Solution Approach 2:
The system implements feedback mechanisms by continuously monitoring user interactions with search results (such as selections, clicks, or lack thereof) and using this feedback to automatically generate improved search queries. The system learns from user behavior patterns and adjusts subsequent query suggestions accordingly, creating a closed-loop system that progressively improves result precision based on actual user needs.
2Quantity of substance
If the search engine identifies more resources to increase recall, then the quantity of search results increases, but the precision of relevant results decreases
Solution Approach 1:
The system changes parameters by dynamically adjusting search query characteristics based on analysis of initial results and user behavior. Instead of simply increasing the number of results through broader queries, the automated assistant modifies query parameters (such as adding specific filters, changing terminology, or adjusting scope) to optimize the balance between result quantity and relevance precision.
3Ease of operation
If the user becomes frustrated with the search engine due to unsatisfied informational needs, then the user experience deteriorates, but the system complexity increases when implementing suggestions for alternative search engines
Solution Approach 1:
The system applies self-service by enabling the automated assistant to independently analyze search result quality, detect user frustration signals, generate alternative queries, and present improved options without requiring complex manual intervention or configuration.
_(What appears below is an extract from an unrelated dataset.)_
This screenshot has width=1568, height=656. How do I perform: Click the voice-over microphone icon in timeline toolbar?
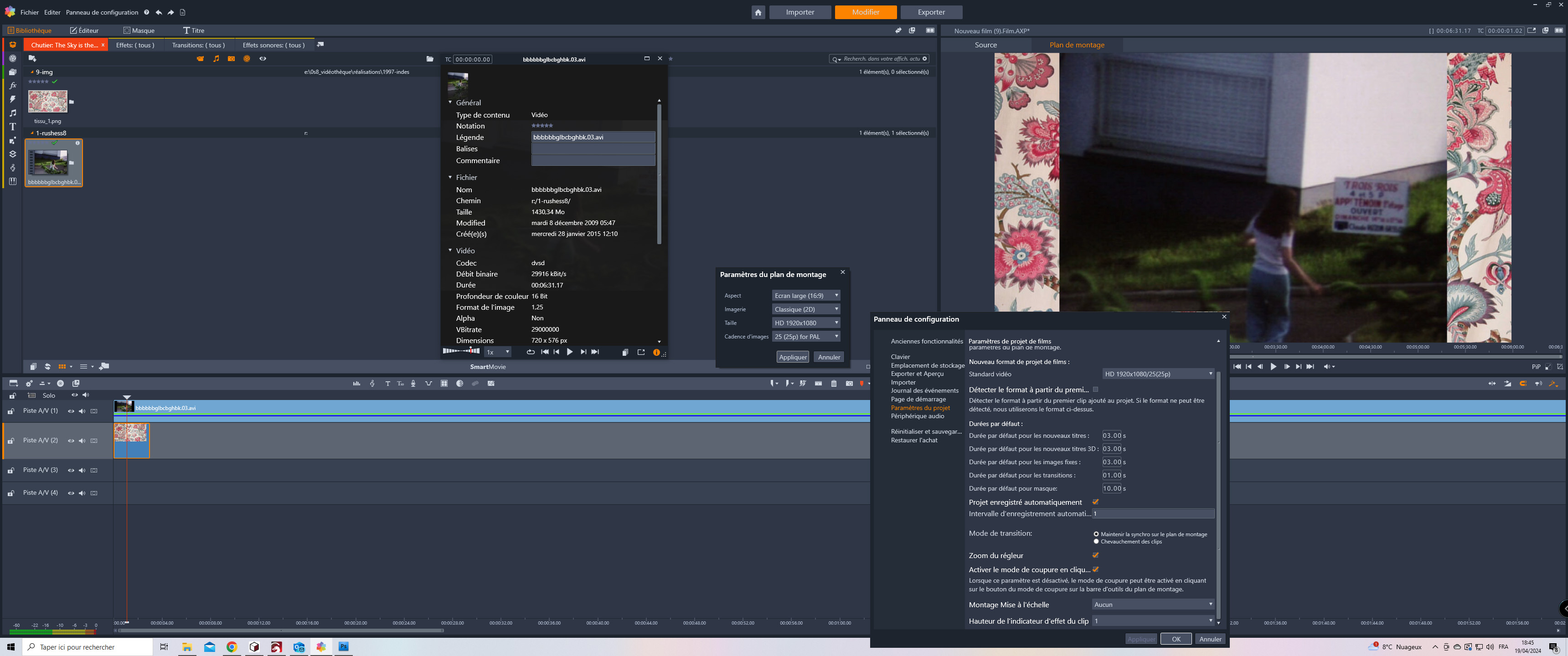(413, 384)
The system serves itself by autonomously monitoring its own performance and initiating corrective actions when results are unsatisfactory.
Data Source
AI summary
Methods, computer-readable media, and systems for suggesting a search engine to search for resources. Multiple search results determined by a first search engine as satisfying multiple first search queries are received and displayed in a user interface. That the search results received from the first engine do not satisfy an informational need of a user that input the search queries is determined. In response, a suggestion to provide a similar search query to a second search engine is displayed in the user interface.